Brief — Leaving out all pictures, write out word for word the lines from the one containing "You are a GUI" to the end of the data below.

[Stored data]

··········

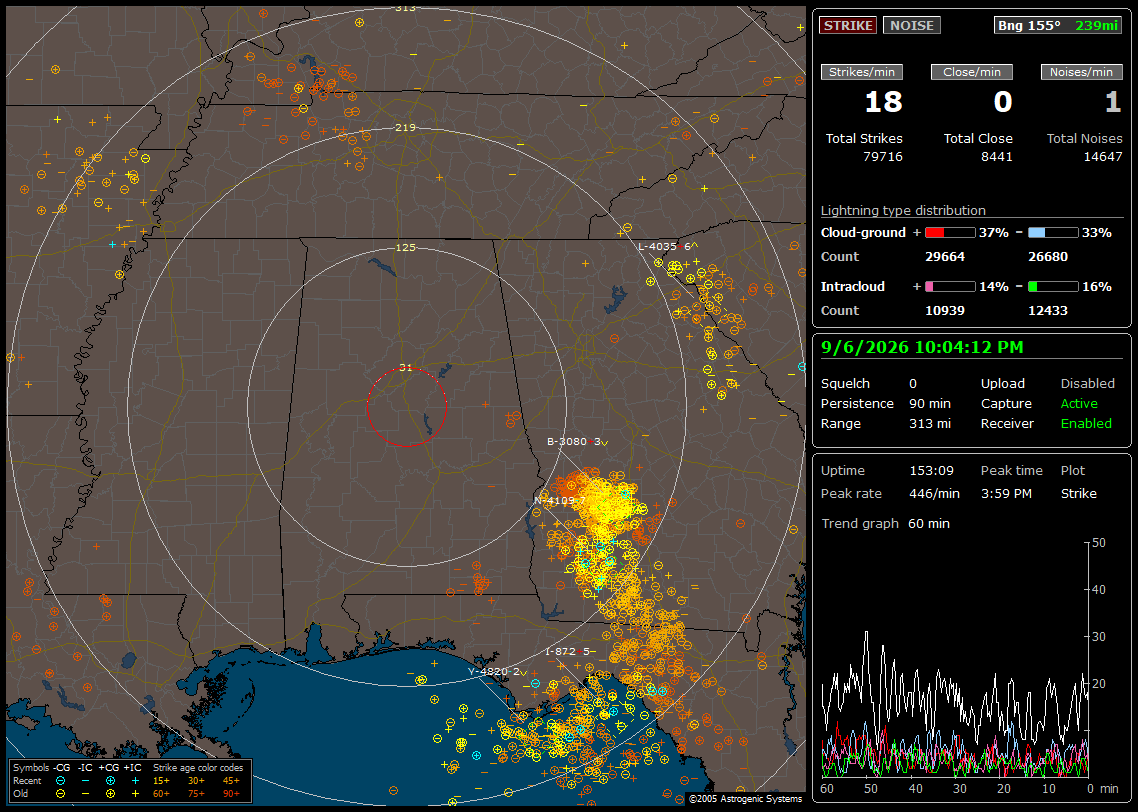Select the Close/min label box

click(972, 72)
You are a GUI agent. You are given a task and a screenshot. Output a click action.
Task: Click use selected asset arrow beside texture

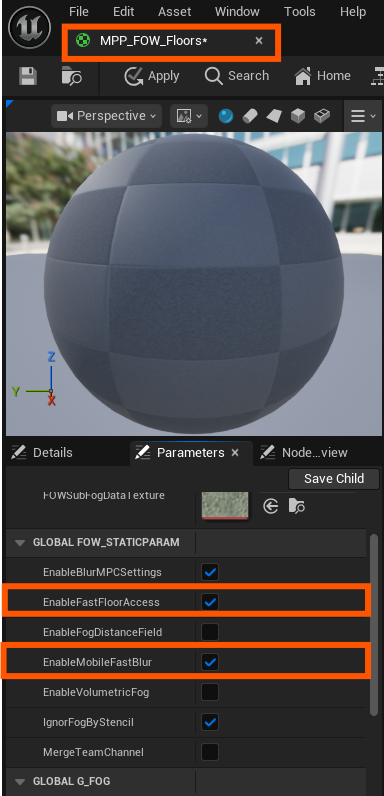tap(271, 506)
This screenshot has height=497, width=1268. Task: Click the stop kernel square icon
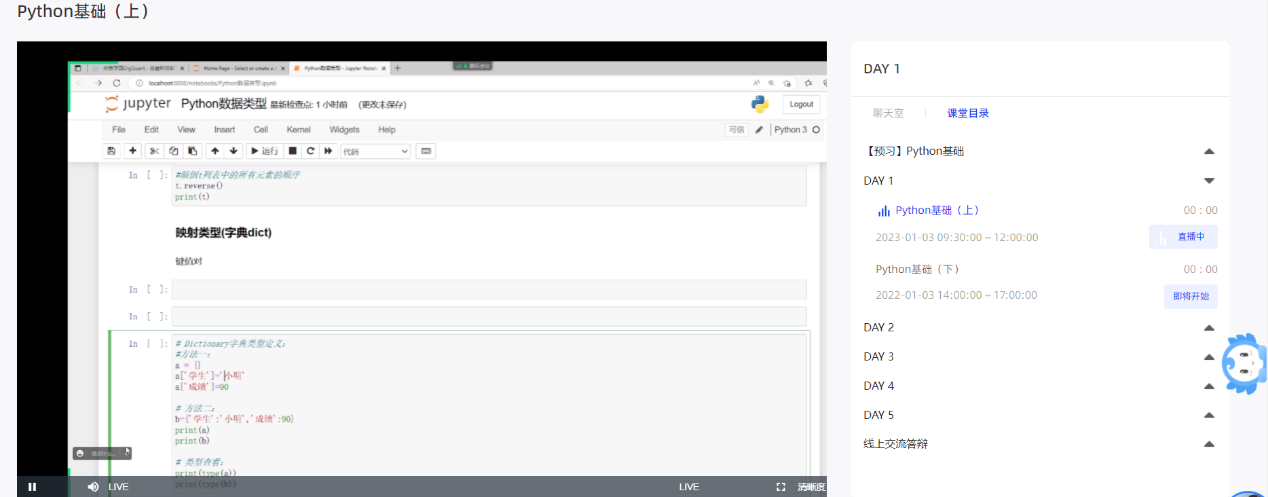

··········

Worked solution —
You are a GUI agent. You are given a task and a screenshot. Output a click action.
Task: Click use selected asset arrow beside texture

tap(271, 506)
This screenshot has height=497, width=1268. Task: Click the stop kernel square icon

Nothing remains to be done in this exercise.